Seeing All the Angles: Learning Multiview Manipulation Policies for Contact-Rich Tasks from Demonstrations

Overview

Seeing All the Angles: Learning Multiview Manipulation Policies for Contact-Rich Tasks from Demonstrations

Trevor Ablett, Daniel (Yifan) Zhai, Jonathan Kelly

Proceedings of the IEEE/RSJ International Conference on Intelligent Robots and Systems (IROS’21)

Paper website: https://papers.starslab.ca/multiview-manipulation/
arXiv paper: https://arxiv.org/abs/2104.13907
DOI: https://doi.org/10.1109/IROS51168.2021.9636440


This work was motivated by a relatively simple question: will increasingly popular end-to-end visuomotor policies work on a mobile manipulator, where the angle of the base will not be repeatable from one execution of a task to another? We conducted a variety of experiments to show that, naively, policies trained on fixed-base data with imitation learning do not generalize to various poses, and also generate multiview datasets and corresponding multiview policies to remedy the problem.

This repository contains the source code for reproducing our results and plots.

Requirements

We have only tested in python 3.7. Our simulated environments use pybullet, and our training code uses TensorFlow 2.x, specifically relying on our manipulator-learning package. All requirements (for simulated environments) are automatically installed by following Setup below.

Our policies also use the groups argument in TensorFlow Conv2d, which requires a GPU.

Setup

Preliminary note on TensorFlow install

This repository uses TensorFlow with GPU support, which can of course can be a bit of a pain to install. If you already have it installed, ignore this message. Otherwise, we have found the following procedure to work:

  1. Install conda.
  2. Create a new conda env to use for this work and activate it.
  3. Run the following to install a version of TensorFlow that may work with Conda
conda install cudatoolkit cudnn
pip install tensorflow==2.6.* tensorflow-probability==0.14

Now you can continue with the regular installation.

Regular Installation

Clone this repository and install in your python environment with pip.

git clone [email protected]:utiasSTARS/multiview-manipulation.git && cd multiview-manipulation
pip install -e .

A Note on Environment Names

The simulated environments that we use are all available in our manipulator-learning package and are called:

  • ThingLiftXYZImage
  • ThingLiftXYZMultiview
  • ThingStackSameImageV2
  • ThingStackSameMultiviewV2
  • ThingPickAndInsertSucDoneImage
  • ThingPickAndInsertSucDoneMultiview
  • ThingDoorImage
  • ThingDoorMultiview

The real environments we use with our mobile manipulator will, of course, be harder to reproduce, but were generated using our thing-gym-ros repository and are called:

  • ThingRosPickAndInsertCloser6DOFImageMB
  • ThingRosDrawerRanGrip6DOFImageMB
  • ThingRosDoorRanGrip6DOFImage
  • ThingRosDoorRanGrip6DOFImageMB

Running and Training Behavioural Cloning (BC) policies

The script in this repository can actually train and test (multiple)policies all in one shot.

Task list.
a: Reproduce word for word the part of the multiview manipulation page starting at "Proceedings of the" and ending at "remedy the problem.".
b: Please carry on the multiview manipulation page after its last sentence.
The data is separate from the multiview manipulation page.

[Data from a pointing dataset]
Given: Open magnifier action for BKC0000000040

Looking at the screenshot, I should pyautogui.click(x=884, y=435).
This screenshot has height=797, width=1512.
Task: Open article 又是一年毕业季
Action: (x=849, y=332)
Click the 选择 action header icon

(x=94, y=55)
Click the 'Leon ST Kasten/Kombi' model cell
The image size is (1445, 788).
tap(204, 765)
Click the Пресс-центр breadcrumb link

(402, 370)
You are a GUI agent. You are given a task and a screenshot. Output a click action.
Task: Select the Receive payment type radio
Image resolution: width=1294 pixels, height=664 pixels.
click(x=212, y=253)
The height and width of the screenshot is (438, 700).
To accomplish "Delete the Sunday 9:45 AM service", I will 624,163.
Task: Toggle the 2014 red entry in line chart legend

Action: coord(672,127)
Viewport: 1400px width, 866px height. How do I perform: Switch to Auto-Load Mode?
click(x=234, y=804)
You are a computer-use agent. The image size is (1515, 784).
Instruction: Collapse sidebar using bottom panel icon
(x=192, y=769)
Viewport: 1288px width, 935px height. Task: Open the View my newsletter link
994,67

Written answers.
a:
Proceedings of the IEEE/RSJ International Conference on Intelligent Robots and Systems (IROS’21)

Paper website: https://papers.starslab.ca/multiview-manipulation/
arXiv paper: https://arxiv.org/abs/2104.13907
DOI: https://doi.org/10.1109/IROS51168.2021.9636440


This work was motivated by a relatively simple question: will increasingly popular end-to-end visuomotor policies work on a mobile manipulator, where the angle of the base will not be repeatable from one execution of a task to another? We conducted a variety of experiments to show that, naively, policies trained on fixed-base data with imitation learning do not generalize to various poses, and also generate multiview datasets and corresponding multiview policies to remedy the problem.

b:
  1. Choose one of:

    1. Train and test policies all at once. Download and uncompress any of the simulated expert data (generated using an HTC Vive hand tracker) from this Google Drive Folder.
    2. Generate policies using the procedure outlined in the following section.
    3. Download policies from this Google Drive Folder. We'll assume that you downloaded ThingDoorMultiview_bc_models.zip.

    If you choose i., your folder structure should be:

     .
     └── multiview-manipulation/
         ├── multiview_manipulation/
         └── data/
             ├── bc_models/
             └── demonstrations/
                 ├── ThingDoorMultiview/
                     ├── depth/
                     ├── img/
                     ├── data.npz
                     └── data_swp.npz
    

    If you choose ii. or iii., your folder structure should be:

    .
    └── multiview-manipulation/
        ├── multiview_manipulation/
        └── data/
            └── bc_models/
                ├── ThingDoorMultiview_25_trajs_1/
                ├── ThingDoorMultiview_25_trajs_2/
                ├── ThingDoorMultiview_25_trajs_3/
                ├── ThingDoorMultiview_25_trajs_4/
                ├── ThingDoorMultiview_25_trajs_5/   
                ├── ThingDoorMultiview_50_trajs_1/   
                └── ...   
    
  2. Modify the following options in multiview_manipulation/policies/test_policies.py to match your system and selected data:

    • main_data_dir: top level data directory (default: data)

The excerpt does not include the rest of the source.